### Available records
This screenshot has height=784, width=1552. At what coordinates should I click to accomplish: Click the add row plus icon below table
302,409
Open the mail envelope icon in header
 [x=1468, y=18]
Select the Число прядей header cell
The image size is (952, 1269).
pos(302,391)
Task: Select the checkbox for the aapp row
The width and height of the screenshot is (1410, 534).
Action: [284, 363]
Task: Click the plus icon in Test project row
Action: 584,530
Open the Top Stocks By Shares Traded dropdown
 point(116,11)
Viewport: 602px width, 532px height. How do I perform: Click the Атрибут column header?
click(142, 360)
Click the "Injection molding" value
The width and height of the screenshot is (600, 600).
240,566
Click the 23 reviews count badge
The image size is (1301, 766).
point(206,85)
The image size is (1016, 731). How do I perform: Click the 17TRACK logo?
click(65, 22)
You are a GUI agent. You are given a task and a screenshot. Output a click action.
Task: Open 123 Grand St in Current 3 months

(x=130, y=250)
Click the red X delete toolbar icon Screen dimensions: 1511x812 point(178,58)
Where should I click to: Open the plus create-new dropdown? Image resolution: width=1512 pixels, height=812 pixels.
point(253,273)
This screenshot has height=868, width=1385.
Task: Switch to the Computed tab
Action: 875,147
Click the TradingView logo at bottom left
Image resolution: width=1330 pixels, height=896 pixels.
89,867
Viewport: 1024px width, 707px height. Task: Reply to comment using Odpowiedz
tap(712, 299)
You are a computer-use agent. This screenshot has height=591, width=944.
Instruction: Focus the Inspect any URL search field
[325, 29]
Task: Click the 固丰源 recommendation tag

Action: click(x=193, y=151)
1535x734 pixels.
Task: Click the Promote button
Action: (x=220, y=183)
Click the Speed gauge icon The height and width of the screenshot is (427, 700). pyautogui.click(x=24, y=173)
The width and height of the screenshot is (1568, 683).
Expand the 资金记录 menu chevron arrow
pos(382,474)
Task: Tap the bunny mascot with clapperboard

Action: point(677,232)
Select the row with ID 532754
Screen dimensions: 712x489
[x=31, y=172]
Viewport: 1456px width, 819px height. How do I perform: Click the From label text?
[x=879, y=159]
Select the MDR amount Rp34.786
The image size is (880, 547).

### Exercise details
Restate all of the data above. Match it word for word.

### Answer for this exercise
This screenshot has height=784, width=1552. At what coordinates should I click to accomplish: Click the add row plus icon below table
302,409
Open the mail envelope icon in header
 [x=1468, y=18]
Select the Число прядей header cell
The image size is (952, 1269).
pos(302,391)
Task: Select the checkbox for the aapp row
The width and height of the screenshot is (1410, 534).
Action: [284, 363]
Task: Click the plus icon in Test project row
Action: 584,530
Open the Top Stocks By Shares Traded dropdown
 point(116,11)
Viewport: 602px width, 532px height. How do I perform: Click the Атрибут column header?
click(142, 360)
Click the "Injection molding" value
The width and height of the screenshot is (600, 600).
240,566
Click the 23 reviews count badge
The image size is (1301, 766).
point(206,85)
The image size is (1016, 731). How do I perform: Click the 17TRACK logo?
click(65, 22)
You are a GUI agent. You are given a task and a screenshot. Output a click action.
Task: Open 123 Grand St in Current 3 months

(x=130, y=250)
Click the red X delete toolbar icon Screen dimensions: 1511x812 point(178,58)
Where should I click to: Open the plus create-new dropdown? Image resolution: width=1512 pixels, height=812 pixels.
point(253,273)
This screenshot has height=868, width=1385.
Task: Switch to the Computed tab
Action: 875,147
Click the TradingView logo at bottom left
Image resolution: width=1330 pixels, height=896 pixels.
89,867
Viewport: 1024px width, 707px height. Task: Reply to comment using Odpowiedz
tap(712, 299)
You are a computer-use agent. This screenshot has height=591, width=944.
Instruction: Focus the Inspect any URL search field
[325, 29]
Task: Click the 固丰源 recommendation tag

Action: click(x=193, y=151)
1535x734 pixels.
Task: Click the Promote button
Action: (x=220, y=183)
Click the Speed gauge icon The height and width of the screenshot is (427, 700). pyautogui.click(x=24, y=173)
The width and height of the screenshot is (1568, 683).
Expand the 资金记录 menu chevron arrow
pos(382,474)
Task: Tap the bunny mascot with clapperboard

Action: point(677,232)
Select the row with ID 532754
Screen dimensions: 712x489
[x=31, y=172]
Viewport: 1456px width, 819px height. How do I perform: Click the From label text?
[x=879, y=159]
Select the MDR amount Rp34.786
The image size is (880, 547).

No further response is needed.